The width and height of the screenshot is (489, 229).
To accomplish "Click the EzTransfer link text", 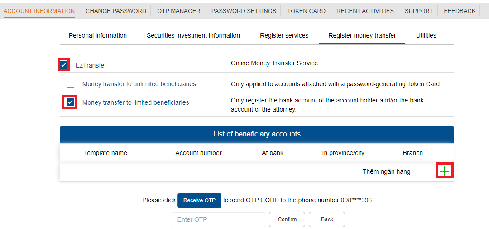I will [91, 65].
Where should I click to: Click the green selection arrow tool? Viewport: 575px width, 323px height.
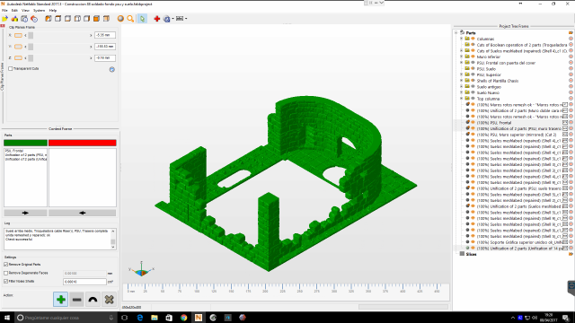click(142, 19)
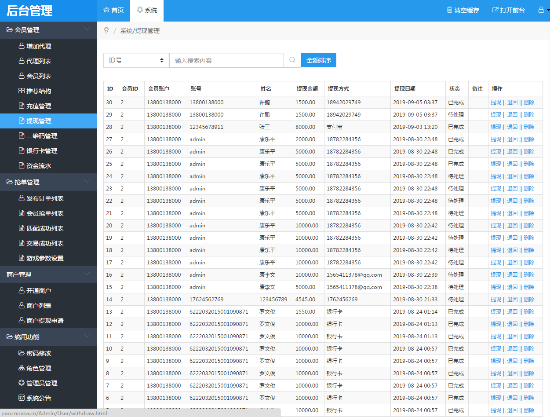Click the 输入搜索内容 search field

pyautogui.click(x=226, y=60)
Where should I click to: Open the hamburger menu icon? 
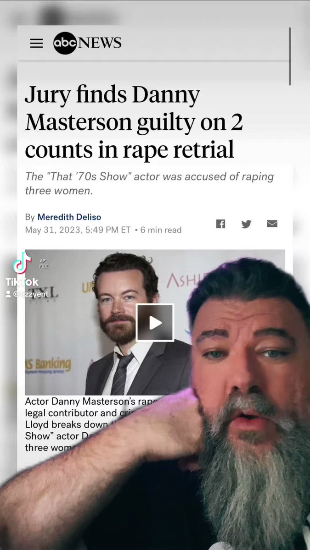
***
**PROBLEM STATEMENT:**
Leave out the pictures, and extract exactly the lines from the one with "Where should I click to: Click" through the end of the records, both ends included.

**TASK RESPONSE:**
Where should I click to: Click the green selection arrow tool? Viewport: 575px width, 323px height.
click(142, 19)
Click the 输入搜索内容 search field

pyautogui.click(x=226, y=60)
Where should I click to: Open the hamburger menu icon? 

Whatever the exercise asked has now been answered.